In the blog entries, what did the follow-up appointment with Dr. Choi show was the cause of the writer's illness?

── Supplied passage

Tuesday, May 14, 2013

Going viral

I finally had the follow-up appointment with Dr. Choi regarding my illness yesterday. It's been a bit nerve-jangling for the last four days, knowing my test results were in but being unable to get at them. Ive been feeling fine, but worried about how the results would affect my having a job next year, or even being able to run again.

I guessed that I might have a hormone imbalance of some kind, perhaps with my thyroid or testosterone (and, no, despite appearances, not overburdened with an excess of it). But it could have been something far more wicked, such as CFIDS/ME (Chronic Fatigue Immune Dysfunction Syndrome, also known as Myalgic Encephalomyelitis), which I was exposed to for years. I've seen what CFIDS does to someone, and it's not nice.

As it turns out, it was neither hormonal nor CFIDS, just some passing virus, like catching a severe flu with no muscle aches, fever, or rumbly tumbly. I hadn't known that it was possible, for such a minor reason, to feel as if one's veins were filled with molasses and one's eyelids weighed 17 pounds. Each.

It is.

But it's over and no reason it should ever come back.

So... good.

Energy is very good indeed.

Wednesday, May 8, 2013

Pheeling phully phlebotemized

You know when it would be really good to speak fluent Korean? When you go to the hospital for tests, that's when. (Speaking of "fluent", it would be nice to know, when the guy hands you an empty paper cup, that you're supposed to fill it.)

Yesterday I went to the Catholic University's St. Mary's Hospital, where I go for my BP meds, for tests to determine the cause of my recent mysterious fatigue. Hardly any signs are in English and hardly anyone there, outside the small International Health office, speaks it. And the floor plan that IH gives out is in English, but wildly inaccurate.

────
── Material supplied

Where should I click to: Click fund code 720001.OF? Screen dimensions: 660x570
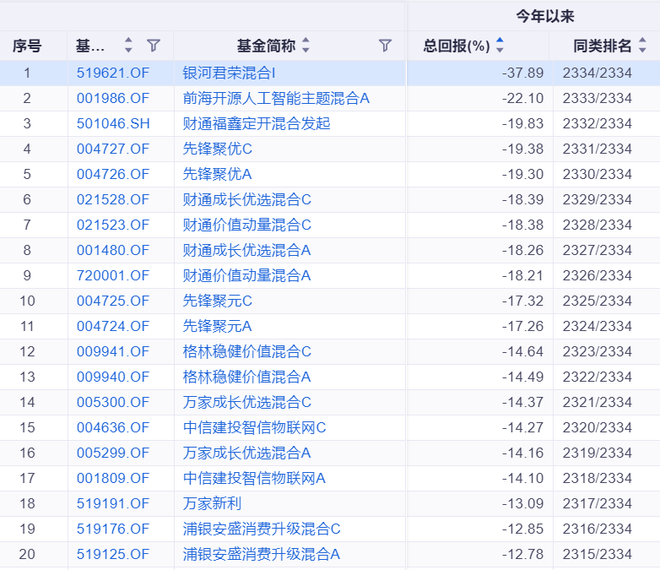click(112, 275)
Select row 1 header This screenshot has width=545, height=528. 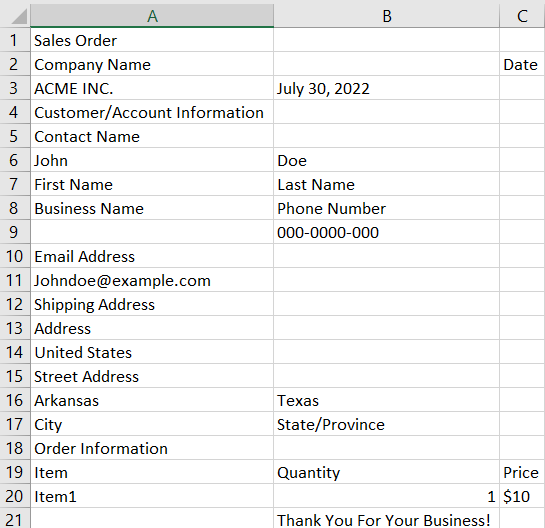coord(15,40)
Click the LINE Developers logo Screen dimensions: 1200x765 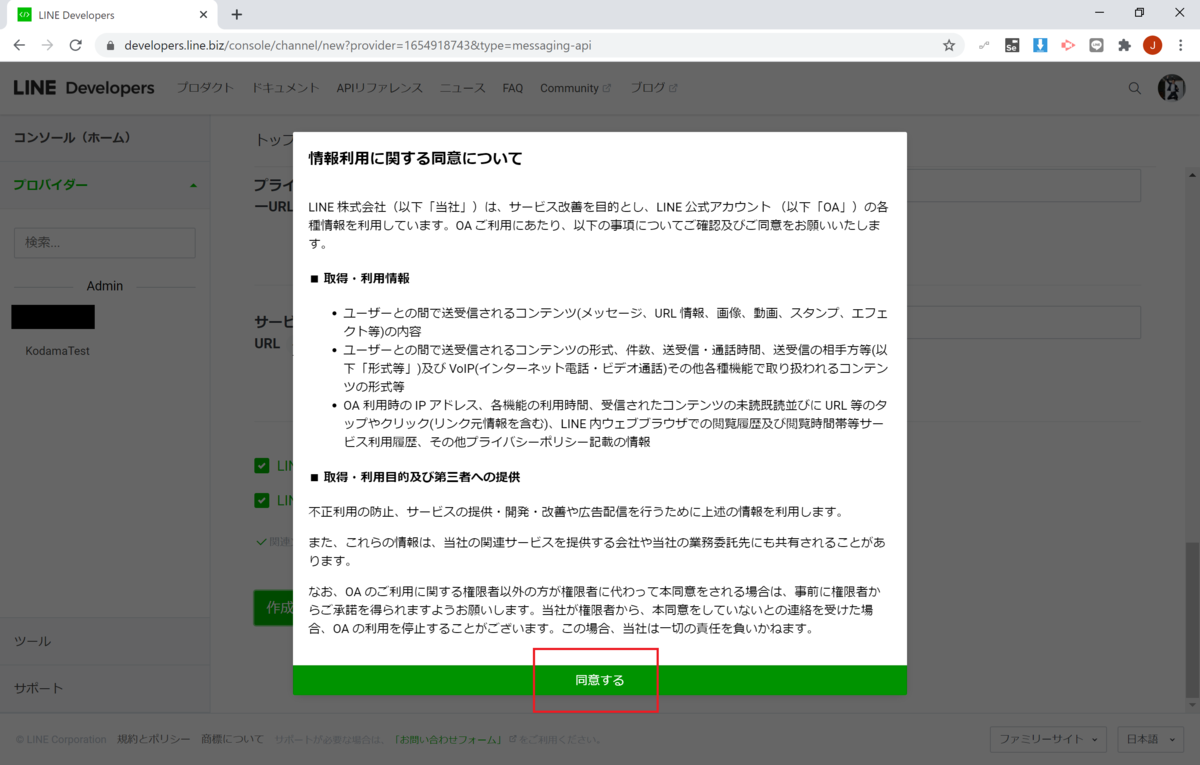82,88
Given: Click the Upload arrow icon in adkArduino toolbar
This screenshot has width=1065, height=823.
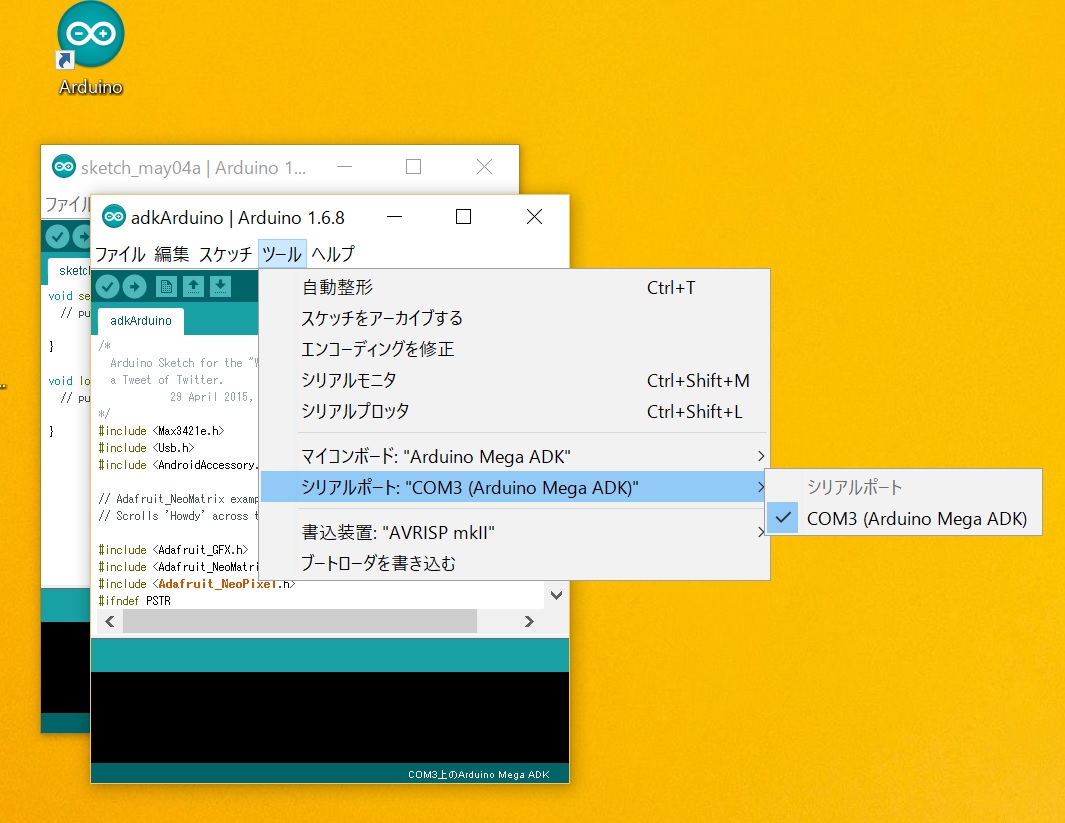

────
── Material supplied

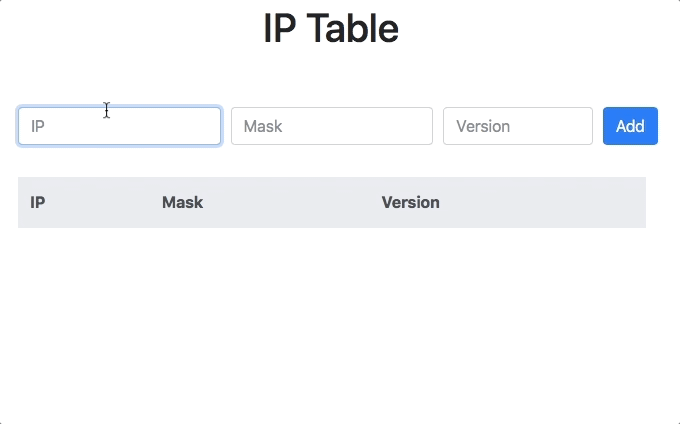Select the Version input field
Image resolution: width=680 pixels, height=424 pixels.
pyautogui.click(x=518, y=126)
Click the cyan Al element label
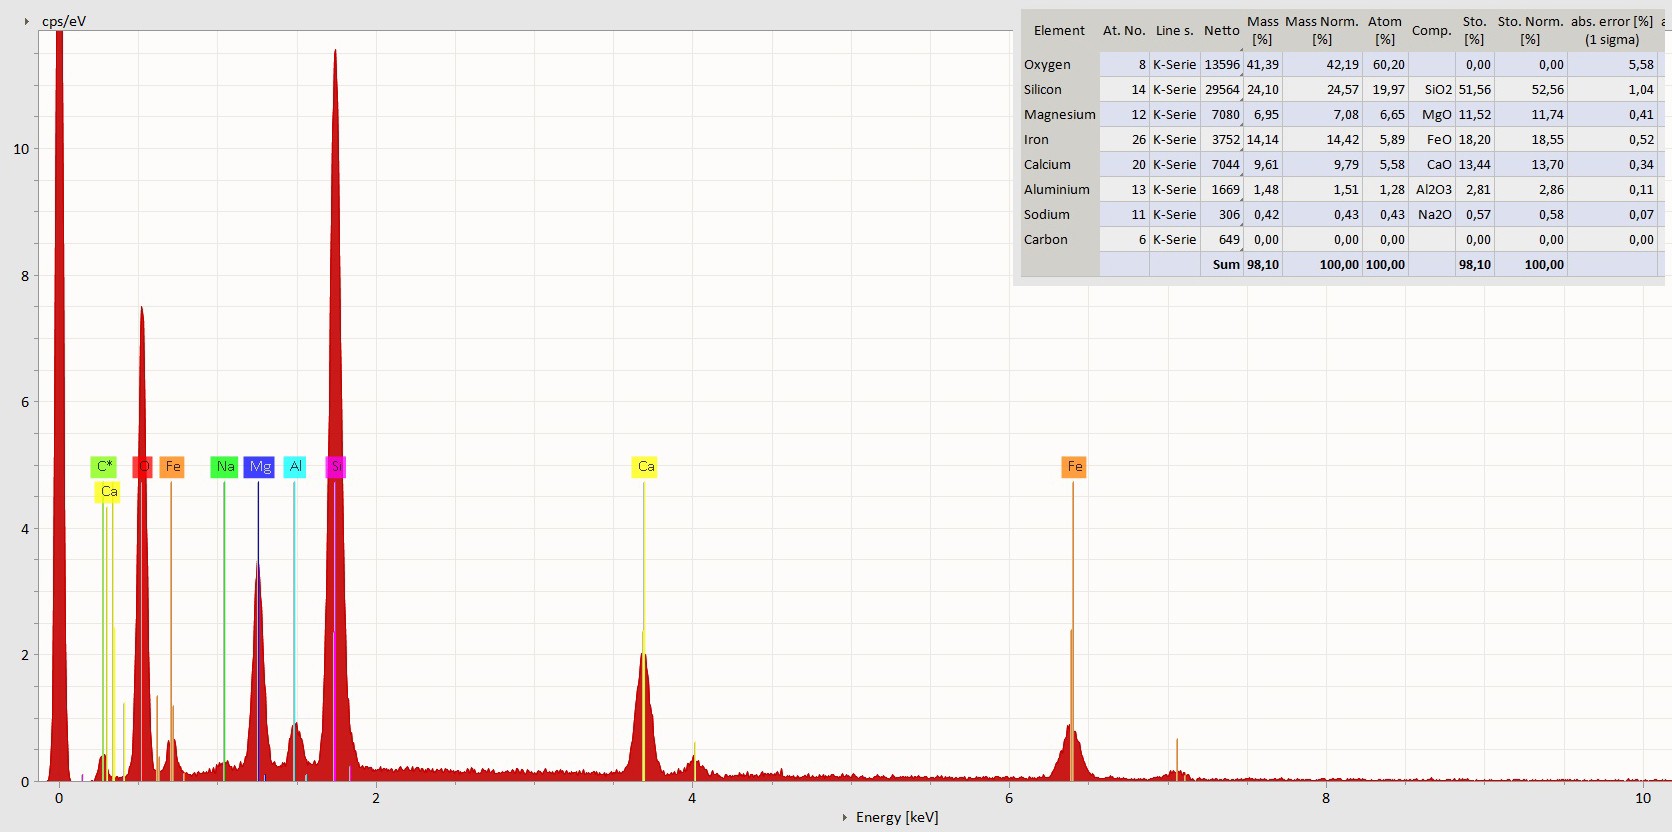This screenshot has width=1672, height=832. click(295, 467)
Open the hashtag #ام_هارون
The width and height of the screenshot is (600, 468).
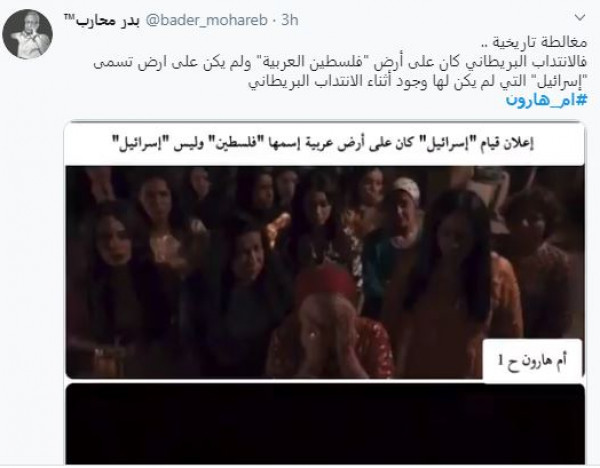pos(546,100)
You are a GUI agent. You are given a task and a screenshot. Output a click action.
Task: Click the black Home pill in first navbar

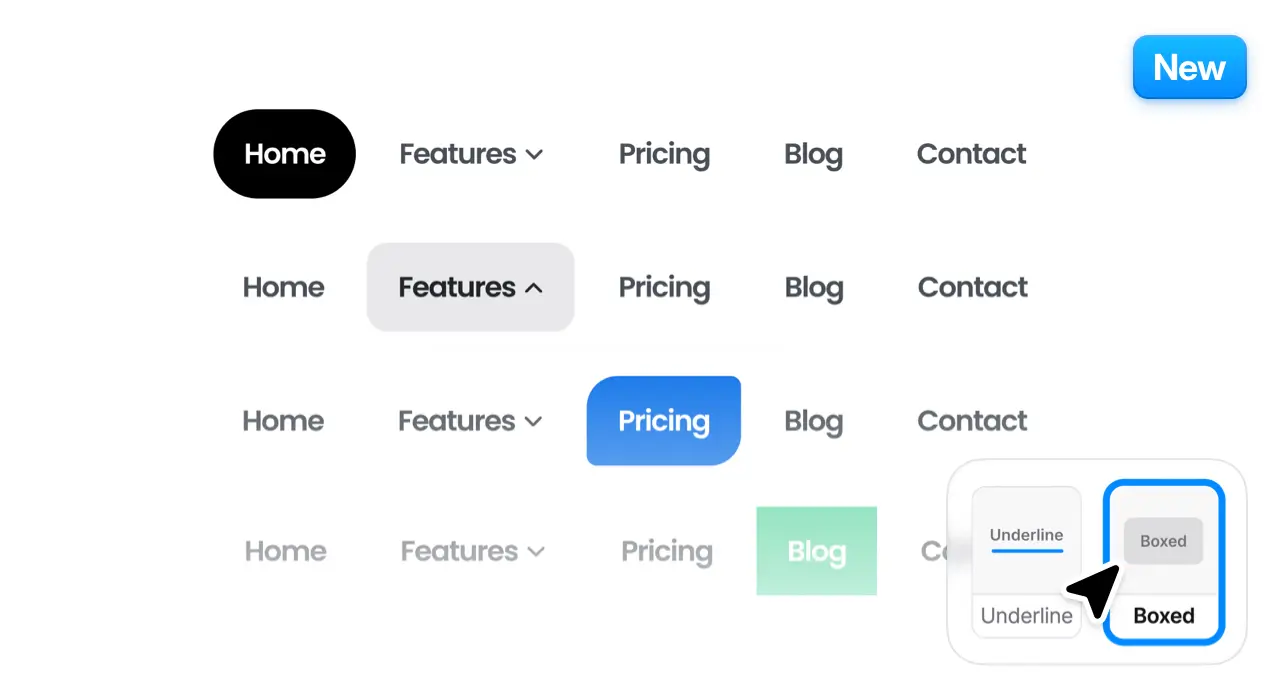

────
── Material supplied

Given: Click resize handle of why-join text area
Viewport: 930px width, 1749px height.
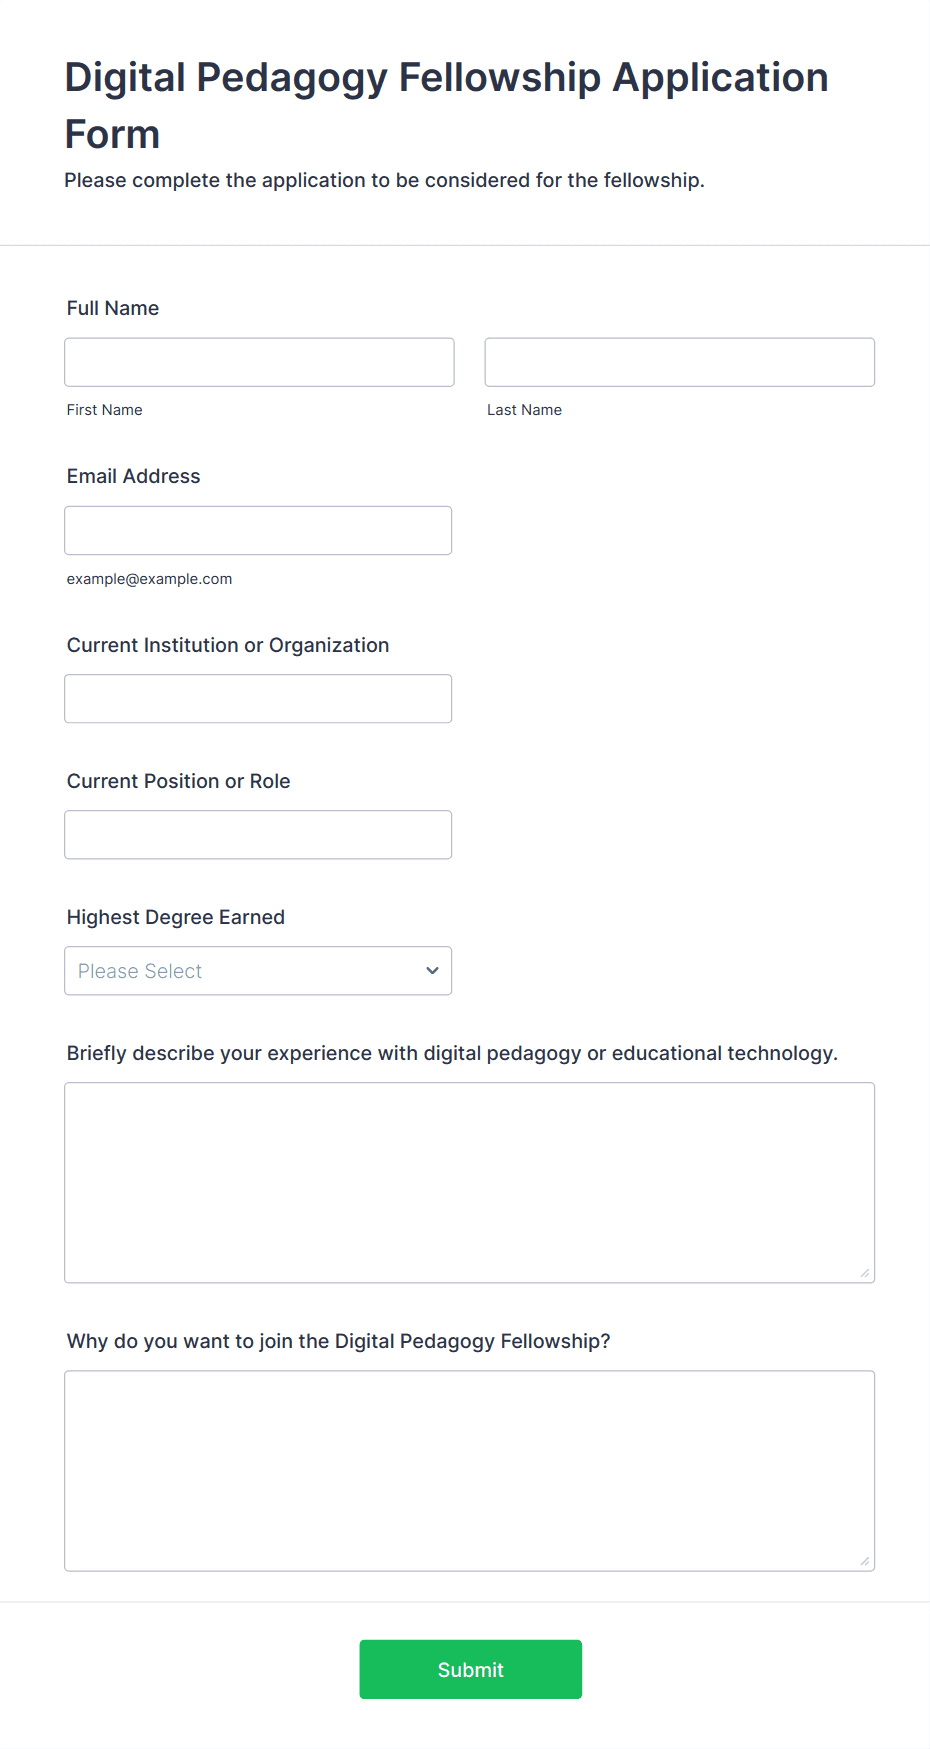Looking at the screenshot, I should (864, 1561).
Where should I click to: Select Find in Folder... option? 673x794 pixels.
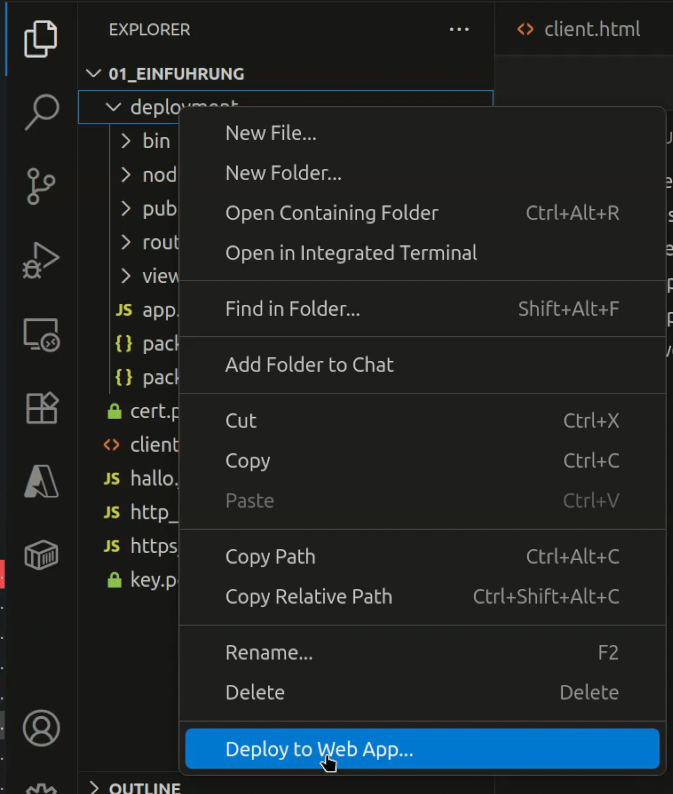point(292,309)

────

◆ Expected answer ◆
A passing virus, not a hormone problem or CFIDS.